What Pakistan Knew About Bin Laden
Posted by Dexter Filkins
Now that Osama is dead, the most intriguing question is this: Did any Pakistani officials help hide him?
We’re entitled to ask. Ever since 9/11—indeed, even before—Pakistan’s military and intelligence services have played a high-stakes double game. They’ve supported American efforts to kill and capture Al Qaeda fighters, and they have been lavished with billions of American dollars in return. At the same time, elements of those same military and intelligence services, particularly those inside Inter-Service Intelligence, or the I.S.I., have provided support for America’s enemies, namely the Taliban and its lethal off-shoot, the Haqqani network. American officials are fully aware of the double-game, and to say it frustrates them would be an understatement. For a decade, Pakistan’s role has been one of the great unmovable paradoxes of America’s war.

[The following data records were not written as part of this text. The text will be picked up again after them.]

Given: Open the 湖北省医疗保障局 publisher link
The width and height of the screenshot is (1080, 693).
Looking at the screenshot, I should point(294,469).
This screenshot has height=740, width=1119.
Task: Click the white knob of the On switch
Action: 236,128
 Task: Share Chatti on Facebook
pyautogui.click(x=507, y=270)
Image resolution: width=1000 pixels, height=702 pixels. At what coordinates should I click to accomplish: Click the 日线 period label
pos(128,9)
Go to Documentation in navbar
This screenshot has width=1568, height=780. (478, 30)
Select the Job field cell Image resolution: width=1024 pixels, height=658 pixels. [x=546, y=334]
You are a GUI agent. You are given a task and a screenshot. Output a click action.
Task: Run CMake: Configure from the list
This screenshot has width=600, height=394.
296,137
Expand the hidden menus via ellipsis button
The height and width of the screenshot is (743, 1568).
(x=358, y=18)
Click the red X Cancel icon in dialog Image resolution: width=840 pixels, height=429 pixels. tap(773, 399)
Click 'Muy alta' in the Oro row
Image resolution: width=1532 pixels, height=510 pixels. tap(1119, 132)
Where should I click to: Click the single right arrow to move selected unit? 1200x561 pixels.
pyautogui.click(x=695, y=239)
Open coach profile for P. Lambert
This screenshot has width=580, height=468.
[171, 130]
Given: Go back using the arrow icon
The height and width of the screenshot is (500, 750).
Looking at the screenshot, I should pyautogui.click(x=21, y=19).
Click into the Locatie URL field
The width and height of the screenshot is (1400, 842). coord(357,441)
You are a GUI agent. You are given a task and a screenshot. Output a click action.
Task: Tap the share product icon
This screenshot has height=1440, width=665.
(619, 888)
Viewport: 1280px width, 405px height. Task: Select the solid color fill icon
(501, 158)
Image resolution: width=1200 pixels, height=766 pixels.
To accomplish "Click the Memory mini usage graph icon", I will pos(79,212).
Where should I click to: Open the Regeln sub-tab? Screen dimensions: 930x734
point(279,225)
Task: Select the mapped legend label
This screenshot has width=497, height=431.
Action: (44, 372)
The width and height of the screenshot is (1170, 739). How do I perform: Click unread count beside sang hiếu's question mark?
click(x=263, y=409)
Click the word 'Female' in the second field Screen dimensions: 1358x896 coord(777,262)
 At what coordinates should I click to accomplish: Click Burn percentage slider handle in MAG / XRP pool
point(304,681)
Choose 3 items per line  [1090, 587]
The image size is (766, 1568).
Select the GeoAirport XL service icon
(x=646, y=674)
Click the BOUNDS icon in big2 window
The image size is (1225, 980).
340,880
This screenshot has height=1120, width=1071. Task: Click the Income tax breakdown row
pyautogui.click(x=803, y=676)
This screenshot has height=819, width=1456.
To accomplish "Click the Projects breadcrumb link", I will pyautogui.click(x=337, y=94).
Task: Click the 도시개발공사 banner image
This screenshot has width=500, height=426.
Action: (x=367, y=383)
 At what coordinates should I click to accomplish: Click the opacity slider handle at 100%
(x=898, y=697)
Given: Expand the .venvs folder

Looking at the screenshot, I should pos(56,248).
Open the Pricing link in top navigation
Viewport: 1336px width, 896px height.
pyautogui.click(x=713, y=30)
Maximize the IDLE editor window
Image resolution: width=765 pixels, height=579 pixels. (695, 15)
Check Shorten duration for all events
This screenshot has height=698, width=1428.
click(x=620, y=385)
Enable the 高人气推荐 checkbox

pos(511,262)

Could Pakistani officials have helped hide Osama? The most obvious fact of Osama’s hideaway is that it was in a densely populated area, many miles from the Afghan border region that for years had been the focus of the hunt. This, by itself, is not remarkable: Since 2001, most of the senior leaders of Al Qaeda captured in Pakistan have been nabbed in cities: Khalid Sheikh Mohammed in Rawalpindi, Ramsi bin Al-Shib in Karachi, Abu Zubaida in Faisalabad.
There is no evidence that any of the above men were sheltered by Pakistani officials. Indeed, since 2001, the double-game has usually worked like this: While Pakistani officials may covertly support the Taliban, they have bought cover for themselves by coöperating with the United States against Al Qaeda.